WHAT YOU HAVE TO DO
Reproduce word for word the lines between those holding "Click the WPML icon in sidebar" and "Given: Select the Home star icon in sidebar", inclusive, and nothing else from the data below.

[Pixel coordinate grounding data]
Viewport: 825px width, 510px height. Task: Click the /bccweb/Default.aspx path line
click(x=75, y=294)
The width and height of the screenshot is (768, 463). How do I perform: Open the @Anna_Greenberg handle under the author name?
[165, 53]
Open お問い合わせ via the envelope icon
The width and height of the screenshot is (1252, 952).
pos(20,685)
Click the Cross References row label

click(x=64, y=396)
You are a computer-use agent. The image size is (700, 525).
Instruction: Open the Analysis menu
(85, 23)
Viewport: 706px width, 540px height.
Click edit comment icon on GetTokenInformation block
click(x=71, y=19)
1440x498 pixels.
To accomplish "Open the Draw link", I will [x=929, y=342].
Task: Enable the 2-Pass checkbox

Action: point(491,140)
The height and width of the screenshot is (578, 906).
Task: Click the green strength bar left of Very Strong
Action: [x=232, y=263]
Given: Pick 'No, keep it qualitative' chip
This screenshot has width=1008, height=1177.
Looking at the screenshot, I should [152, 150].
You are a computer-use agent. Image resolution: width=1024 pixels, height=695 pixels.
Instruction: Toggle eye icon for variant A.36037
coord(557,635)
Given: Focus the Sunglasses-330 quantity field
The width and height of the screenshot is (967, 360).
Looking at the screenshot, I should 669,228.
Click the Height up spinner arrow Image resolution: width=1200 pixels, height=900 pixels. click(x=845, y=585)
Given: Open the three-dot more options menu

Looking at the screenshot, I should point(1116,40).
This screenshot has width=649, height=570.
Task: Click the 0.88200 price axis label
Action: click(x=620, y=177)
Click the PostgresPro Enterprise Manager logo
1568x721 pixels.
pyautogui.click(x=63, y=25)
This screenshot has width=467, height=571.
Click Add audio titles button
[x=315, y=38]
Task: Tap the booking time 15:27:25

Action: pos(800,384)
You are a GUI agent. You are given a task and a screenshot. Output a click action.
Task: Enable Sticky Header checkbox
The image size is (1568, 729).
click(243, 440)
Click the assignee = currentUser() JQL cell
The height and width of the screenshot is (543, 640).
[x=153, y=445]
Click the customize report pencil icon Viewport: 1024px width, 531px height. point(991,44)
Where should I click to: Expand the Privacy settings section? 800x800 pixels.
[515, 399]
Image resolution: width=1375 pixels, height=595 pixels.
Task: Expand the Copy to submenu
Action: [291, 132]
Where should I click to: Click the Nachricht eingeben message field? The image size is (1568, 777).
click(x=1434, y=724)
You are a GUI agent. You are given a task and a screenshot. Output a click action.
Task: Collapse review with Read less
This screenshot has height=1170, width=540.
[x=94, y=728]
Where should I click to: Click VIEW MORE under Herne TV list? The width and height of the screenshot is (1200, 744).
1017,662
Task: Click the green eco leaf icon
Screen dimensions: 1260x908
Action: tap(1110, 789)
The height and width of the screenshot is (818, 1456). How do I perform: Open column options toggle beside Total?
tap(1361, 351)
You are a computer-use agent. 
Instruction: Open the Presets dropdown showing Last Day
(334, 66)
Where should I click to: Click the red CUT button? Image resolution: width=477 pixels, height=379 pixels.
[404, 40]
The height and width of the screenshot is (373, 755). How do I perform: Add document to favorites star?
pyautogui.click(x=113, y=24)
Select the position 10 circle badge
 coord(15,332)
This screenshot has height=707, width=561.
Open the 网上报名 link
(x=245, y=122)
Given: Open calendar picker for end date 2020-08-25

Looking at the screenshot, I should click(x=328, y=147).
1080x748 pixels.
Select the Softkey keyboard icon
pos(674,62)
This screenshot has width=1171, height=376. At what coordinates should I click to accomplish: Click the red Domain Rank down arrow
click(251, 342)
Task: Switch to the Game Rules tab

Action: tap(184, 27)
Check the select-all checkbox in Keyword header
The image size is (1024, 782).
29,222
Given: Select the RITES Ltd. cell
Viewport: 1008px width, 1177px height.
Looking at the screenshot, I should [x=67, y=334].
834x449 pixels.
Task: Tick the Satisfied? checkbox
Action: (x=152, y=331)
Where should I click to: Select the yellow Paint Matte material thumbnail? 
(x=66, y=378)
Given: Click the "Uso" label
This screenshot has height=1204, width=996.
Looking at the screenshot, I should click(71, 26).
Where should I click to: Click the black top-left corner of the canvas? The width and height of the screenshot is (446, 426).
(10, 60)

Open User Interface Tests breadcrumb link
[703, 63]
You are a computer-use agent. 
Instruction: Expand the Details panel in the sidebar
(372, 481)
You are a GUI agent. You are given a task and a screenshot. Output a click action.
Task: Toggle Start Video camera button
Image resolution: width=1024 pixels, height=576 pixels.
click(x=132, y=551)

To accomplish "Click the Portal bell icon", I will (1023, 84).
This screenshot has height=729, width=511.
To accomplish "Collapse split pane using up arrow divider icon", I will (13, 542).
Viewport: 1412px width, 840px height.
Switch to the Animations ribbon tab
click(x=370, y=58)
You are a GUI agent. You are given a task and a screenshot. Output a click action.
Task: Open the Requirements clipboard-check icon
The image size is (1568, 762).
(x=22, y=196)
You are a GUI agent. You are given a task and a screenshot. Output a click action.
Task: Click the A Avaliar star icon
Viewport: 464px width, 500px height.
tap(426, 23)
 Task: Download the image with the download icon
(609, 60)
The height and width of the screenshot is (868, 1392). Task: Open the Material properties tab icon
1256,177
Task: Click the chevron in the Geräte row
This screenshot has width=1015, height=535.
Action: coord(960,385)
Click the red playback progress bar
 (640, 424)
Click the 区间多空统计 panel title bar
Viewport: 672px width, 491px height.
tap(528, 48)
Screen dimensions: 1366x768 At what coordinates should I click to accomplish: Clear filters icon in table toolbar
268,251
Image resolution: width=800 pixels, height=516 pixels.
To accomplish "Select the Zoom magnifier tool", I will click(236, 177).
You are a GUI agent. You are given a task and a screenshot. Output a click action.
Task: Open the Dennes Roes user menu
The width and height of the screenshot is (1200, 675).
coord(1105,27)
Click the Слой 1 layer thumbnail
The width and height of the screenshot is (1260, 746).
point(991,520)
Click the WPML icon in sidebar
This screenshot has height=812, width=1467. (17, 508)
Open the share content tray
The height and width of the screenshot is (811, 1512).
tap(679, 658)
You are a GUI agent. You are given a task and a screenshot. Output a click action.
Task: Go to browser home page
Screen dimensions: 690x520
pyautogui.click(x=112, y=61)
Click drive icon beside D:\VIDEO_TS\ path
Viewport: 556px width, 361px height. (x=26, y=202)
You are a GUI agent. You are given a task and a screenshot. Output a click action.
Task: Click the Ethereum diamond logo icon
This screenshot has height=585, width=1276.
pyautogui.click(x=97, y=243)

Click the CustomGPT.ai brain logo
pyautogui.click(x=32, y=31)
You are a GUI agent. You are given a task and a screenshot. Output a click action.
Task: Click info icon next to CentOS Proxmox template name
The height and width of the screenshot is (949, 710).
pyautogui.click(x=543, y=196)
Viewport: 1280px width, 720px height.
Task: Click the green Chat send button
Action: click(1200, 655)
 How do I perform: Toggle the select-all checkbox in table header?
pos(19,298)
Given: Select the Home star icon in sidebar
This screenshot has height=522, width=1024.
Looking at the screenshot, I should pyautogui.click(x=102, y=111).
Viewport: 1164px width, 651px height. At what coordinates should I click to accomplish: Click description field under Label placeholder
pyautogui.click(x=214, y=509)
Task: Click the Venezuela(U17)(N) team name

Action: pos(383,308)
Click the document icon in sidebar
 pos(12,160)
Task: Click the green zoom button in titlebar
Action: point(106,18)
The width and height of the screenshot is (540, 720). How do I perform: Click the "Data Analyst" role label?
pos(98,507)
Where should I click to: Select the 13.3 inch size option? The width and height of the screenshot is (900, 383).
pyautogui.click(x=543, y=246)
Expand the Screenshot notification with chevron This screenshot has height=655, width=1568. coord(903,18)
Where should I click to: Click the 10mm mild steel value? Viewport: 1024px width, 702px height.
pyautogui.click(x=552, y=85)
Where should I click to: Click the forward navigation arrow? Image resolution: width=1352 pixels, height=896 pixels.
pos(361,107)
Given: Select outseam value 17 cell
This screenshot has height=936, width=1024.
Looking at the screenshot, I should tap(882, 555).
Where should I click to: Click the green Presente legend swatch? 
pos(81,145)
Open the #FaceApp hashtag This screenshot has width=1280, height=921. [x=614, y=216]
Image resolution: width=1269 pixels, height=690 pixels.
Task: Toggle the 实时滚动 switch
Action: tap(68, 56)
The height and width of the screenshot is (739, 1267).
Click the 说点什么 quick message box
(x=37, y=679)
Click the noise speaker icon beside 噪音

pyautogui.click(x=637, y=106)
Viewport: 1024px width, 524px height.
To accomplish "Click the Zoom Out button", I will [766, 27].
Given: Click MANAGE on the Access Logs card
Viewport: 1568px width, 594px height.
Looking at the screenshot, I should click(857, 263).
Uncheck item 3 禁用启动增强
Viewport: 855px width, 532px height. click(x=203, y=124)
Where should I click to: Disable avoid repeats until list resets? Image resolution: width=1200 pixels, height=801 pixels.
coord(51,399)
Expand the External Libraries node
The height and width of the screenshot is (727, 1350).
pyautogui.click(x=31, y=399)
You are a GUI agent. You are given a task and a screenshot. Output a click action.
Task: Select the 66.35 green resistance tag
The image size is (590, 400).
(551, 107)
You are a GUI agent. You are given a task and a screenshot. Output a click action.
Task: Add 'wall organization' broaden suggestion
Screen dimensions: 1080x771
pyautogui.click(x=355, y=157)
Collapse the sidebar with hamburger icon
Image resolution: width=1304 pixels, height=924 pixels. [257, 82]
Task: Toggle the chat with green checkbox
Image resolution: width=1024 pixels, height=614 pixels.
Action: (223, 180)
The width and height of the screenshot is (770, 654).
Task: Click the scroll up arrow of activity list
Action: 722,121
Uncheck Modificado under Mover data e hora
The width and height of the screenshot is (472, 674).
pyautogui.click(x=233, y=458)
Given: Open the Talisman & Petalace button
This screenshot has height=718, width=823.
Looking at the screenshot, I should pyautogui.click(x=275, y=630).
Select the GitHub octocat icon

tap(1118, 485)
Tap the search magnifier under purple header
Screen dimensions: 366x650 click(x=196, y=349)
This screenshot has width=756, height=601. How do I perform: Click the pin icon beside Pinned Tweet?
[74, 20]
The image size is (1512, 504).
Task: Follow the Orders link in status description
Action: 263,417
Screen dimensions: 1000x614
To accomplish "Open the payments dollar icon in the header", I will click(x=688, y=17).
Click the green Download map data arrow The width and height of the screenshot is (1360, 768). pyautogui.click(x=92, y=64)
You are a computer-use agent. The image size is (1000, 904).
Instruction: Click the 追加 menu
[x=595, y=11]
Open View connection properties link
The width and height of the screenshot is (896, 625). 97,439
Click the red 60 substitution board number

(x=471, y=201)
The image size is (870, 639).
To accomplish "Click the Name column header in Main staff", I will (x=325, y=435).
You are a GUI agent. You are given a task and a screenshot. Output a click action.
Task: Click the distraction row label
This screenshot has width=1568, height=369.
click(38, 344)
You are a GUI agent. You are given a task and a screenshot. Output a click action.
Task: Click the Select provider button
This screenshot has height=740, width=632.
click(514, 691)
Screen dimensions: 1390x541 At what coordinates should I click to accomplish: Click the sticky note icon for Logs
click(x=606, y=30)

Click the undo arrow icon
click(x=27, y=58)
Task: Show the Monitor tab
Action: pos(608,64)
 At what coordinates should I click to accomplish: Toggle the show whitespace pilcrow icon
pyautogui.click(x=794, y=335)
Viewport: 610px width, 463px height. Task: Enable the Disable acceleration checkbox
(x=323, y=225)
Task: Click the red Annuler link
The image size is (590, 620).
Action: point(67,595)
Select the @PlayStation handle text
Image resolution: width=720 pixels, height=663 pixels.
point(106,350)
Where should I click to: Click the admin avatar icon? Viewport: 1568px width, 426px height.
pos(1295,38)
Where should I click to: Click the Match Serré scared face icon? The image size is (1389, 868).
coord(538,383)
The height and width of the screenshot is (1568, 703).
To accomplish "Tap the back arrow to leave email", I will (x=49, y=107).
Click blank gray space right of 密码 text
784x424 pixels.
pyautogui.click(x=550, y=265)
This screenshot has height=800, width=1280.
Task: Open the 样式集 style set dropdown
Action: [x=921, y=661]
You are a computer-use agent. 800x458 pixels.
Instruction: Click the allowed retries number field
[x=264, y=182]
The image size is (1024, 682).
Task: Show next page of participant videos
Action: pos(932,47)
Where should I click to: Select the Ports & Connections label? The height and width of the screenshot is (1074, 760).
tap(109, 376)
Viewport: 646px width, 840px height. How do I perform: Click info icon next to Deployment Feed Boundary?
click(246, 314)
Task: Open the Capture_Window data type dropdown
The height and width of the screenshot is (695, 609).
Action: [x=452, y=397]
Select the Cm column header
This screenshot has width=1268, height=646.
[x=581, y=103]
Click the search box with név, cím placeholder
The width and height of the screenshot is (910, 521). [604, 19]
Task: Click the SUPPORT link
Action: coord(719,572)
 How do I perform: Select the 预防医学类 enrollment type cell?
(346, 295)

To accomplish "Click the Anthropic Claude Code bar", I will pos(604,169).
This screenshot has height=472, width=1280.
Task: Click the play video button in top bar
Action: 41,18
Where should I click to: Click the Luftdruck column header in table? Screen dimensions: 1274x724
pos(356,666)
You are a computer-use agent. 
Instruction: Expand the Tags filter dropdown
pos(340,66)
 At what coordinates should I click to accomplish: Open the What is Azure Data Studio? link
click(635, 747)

RESPONSE AREA
Click the WPML icon in sidebar
This screenshot has height=812, width=1467. (17, 508)
Open the share content tray
The height and width of the screenshot is (811, 1512).
tap(679, 658)
You are a GUI agent. You are given a task and a screenshot. Output a click action.
Task: Go to browser home page
Screen dimensions: 690x520
pyautogui.click(x=112, y=61)
Click drive icon beside D:\VIDEO_TS\ path
Viewport: 556px width, 361px height. (x=26, y=202)
You are a GUI agent. You are given a task and a screenshot. Output a click action.
Task: Click the Ethereum diamond logo icon
This screenshot has height=585, width=1276.
pyautogui.click(x=97, y=243)

Click the CustomGPT.ai brain logo
pyautogui.click(x=32, y=31)
You are a GUI agent. You are given a task and a screenshot. Output a click action.
Task: Click info icon next to CentOS Proxmox template name
The height and width of the screenshot is (949, 710).
pyautogui.click(x=543, y=196)
Viewport: 1280px width, 720px height.
Task: Click the green Chat send button
Action: click(1200, 655)
 How do I perform: Toggle the select-all checkbox in table header?
pos(19,298)
Given: Select the Home star icon in sidebar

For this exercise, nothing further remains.